こわばった顔のナツキ。マホはそれを拾い上げて、座っていたベンチの上にそっと置いた。
【嫌いになったとかじゃなくて……。ナツキに引っ張られるように、ここまで来ちゃったでしょう? だから、もう一回ちゃんと考えたいの】
強引ともいえる彼についてきて、同棲しないか? という話も持ちかけられている。大学を卒業するまでは待ってくれと言ってあるが、彼は中々納得してくれない。そのことを踏まえた上での、『距離を置こう』宣言だった。
【……しつこくしたから?】
呆然とした表情の彼は、もともとが整っているがゆえに能面のようでどこか不気味だ。
【それもちょっとありますけど……。もう少しで就職活動始まりますし、そっちに集中したいっていうものあります。全く会わないっていうことじゃなくて、少しだけお互いの生活を大事にしてみませんか?】
何度も何度も練習したそのセリフを、ナツキに告げると
【……別れないんだよね?】
何かにおびえる子供のように、恐る恐る訪ねてくる彼。その様子がいつも強引な彼と少しだけ違って見えて、マホは柔らかく笑うとコーヒーを落とした形のまま固まっている手を握った。
【デートはしましょうね。毎週じゃないですけど……。隔週ぐらいで、日曜日は必ず会いましょう?】
マホだって別れるつもりは毛頭ない。ただ少しだけ、関係を考えたかっただけなのだ。柔らかくいうマホに、ナツキも渋々頷いたのだった
「なぁ、喧嘩でもした?」
京子のメイク直しの間、止まっている撮影。一人椅子に座って、座っている京子をじっと見つめている蓮。ハンディカメラを構えながら、にやにやとこみ上げる笑いを隠さず話しかけると
「………そんなことありませんよ」
やけに間が空いてから、蓮の顔が黒崎の方を見た。カメラを構えている監督を見て、綺麗な顔が歪むがそんなこと気にしていては監督なんか勤まらない。
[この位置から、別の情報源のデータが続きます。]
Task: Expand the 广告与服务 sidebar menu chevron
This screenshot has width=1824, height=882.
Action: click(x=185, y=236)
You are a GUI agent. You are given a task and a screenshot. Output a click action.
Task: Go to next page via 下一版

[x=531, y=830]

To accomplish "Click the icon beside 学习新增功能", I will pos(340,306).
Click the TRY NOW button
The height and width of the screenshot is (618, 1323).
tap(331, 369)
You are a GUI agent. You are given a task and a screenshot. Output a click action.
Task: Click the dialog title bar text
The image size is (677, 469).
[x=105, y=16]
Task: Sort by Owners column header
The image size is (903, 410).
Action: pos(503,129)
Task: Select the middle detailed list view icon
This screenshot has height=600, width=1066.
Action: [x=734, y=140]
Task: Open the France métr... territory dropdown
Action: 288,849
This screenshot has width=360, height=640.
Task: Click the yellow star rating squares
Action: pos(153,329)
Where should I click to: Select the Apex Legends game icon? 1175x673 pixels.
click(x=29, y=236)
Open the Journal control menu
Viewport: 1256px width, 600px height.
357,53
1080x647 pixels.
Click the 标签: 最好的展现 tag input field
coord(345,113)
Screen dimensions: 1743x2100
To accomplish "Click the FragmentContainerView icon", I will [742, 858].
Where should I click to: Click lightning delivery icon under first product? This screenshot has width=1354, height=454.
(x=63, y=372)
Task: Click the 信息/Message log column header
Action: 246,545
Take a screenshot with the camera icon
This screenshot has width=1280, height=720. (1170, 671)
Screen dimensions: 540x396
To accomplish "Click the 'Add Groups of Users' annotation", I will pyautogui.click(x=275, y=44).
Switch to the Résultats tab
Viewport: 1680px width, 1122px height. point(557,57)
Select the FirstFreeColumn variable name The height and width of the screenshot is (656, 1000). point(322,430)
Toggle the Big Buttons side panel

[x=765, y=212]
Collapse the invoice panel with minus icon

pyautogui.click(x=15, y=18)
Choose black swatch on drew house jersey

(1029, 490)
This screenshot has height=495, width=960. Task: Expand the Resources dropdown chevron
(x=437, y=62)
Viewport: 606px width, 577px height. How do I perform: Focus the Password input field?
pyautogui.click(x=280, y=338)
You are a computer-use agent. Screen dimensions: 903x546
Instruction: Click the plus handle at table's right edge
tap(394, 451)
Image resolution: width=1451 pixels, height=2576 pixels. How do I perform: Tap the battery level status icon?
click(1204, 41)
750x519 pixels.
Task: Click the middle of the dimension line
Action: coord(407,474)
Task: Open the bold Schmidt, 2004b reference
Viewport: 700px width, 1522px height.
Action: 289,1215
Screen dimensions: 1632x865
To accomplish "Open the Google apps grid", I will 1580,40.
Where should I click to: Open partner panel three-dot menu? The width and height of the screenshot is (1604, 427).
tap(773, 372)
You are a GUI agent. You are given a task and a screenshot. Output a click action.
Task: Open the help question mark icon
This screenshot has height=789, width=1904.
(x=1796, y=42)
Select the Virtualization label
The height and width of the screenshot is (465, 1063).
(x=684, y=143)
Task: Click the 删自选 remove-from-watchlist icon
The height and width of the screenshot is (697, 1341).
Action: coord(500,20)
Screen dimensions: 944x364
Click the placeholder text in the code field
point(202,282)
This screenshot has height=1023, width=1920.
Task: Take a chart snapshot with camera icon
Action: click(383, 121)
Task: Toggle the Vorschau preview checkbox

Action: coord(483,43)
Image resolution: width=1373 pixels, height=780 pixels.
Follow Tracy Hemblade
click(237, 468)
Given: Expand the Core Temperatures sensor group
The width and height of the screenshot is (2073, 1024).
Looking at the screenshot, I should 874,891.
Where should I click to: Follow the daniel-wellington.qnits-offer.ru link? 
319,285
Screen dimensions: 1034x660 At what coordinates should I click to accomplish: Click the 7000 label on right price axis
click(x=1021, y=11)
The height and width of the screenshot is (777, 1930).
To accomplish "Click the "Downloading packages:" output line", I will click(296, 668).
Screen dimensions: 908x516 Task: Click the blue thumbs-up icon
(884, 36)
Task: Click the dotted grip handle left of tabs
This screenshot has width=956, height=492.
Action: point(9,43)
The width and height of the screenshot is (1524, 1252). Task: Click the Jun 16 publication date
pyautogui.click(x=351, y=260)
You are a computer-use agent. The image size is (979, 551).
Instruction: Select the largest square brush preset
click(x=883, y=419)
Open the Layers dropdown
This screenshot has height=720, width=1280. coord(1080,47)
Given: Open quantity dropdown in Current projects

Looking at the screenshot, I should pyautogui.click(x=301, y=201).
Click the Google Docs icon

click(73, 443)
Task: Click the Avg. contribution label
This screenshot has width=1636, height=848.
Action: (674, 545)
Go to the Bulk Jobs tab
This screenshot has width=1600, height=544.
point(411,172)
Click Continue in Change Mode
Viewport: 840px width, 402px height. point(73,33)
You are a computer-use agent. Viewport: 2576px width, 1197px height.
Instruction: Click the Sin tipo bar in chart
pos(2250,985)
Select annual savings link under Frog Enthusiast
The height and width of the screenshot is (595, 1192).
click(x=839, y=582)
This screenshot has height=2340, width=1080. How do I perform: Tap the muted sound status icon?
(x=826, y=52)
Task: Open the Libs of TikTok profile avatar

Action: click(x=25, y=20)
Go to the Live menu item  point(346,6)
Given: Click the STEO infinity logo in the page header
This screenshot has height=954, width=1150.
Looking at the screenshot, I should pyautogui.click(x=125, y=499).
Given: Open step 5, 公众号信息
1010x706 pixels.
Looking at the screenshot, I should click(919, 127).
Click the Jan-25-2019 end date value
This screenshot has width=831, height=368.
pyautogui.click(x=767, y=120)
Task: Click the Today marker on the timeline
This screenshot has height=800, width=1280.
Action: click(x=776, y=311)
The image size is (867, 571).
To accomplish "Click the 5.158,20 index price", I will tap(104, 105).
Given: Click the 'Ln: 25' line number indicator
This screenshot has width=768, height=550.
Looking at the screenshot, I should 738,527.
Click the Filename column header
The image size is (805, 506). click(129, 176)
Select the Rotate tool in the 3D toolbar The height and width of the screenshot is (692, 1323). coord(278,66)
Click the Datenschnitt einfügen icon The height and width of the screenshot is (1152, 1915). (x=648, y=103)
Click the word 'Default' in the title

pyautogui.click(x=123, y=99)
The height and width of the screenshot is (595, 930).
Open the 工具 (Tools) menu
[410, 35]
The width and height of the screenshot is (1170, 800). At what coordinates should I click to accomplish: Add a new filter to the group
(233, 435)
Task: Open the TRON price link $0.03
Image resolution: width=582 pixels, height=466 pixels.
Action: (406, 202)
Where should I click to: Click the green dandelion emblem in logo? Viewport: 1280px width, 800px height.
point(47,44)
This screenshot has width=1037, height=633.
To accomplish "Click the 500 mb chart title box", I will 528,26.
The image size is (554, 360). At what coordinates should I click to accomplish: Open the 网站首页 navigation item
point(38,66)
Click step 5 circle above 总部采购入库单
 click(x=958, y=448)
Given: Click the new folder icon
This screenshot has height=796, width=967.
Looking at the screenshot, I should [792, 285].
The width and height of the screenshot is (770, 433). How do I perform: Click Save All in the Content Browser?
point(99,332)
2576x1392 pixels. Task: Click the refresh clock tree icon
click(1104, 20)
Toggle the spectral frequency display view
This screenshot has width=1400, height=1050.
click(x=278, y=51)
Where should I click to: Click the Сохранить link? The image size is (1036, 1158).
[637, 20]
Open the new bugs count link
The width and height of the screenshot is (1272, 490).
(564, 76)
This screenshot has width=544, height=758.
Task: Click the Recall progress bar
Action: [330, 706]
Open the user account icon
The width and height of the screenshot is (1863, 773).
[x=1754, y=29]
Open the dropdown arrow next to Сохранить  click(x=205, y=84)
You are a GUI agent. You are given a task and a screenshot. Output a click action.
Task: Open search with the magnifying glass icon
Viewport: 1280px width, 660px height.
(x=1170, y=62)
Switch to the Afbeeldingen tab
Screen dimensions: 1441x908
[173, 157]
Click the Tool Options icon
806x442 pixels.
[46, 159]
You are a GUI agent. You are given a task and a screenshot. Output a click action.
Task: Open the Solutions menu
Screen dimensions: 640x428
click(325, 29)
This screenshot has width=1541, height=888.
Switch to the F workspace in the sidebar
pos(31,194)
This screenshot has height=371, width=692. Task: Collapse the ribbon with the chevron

ファインダーの中にらしくない表情の彼をしっかりとおさめながら、質問を重ねてゆく。
「撮影に私情ははさまないでくれって言ったよな?」
「はさんでませんよ? ただちょっと行き違いがあっただけで……」
「その行き違いを『喧嘩』っていうんだよ」
年相応の表情になった彼が面白くて仕方がない。くつくつと笑いながら言葉を重ねると、
「違いますよ。ちゃんと仲良くしてますって」
眉間に寄ったしわに、二人の今の関係が見えた。下世話かもしれないが『記録をする』のが生業でもある黒崎。彼らの今の状態に、とても興味がわいてきてしまう。
「向こうはそうじゃないかもな?」
黒崎が顎をしゃくった先には、メイクを終えた京子が立っていた。いつもなら蓮の傍にやってくるのに、今は少し離れた所に佇んでいる。その様子を見て、蓮の方が泣きそうだった。
「な?」
黒崎が笑いながら言うと、弱弱しく振り向いた蓮は小さく頷いたのだった。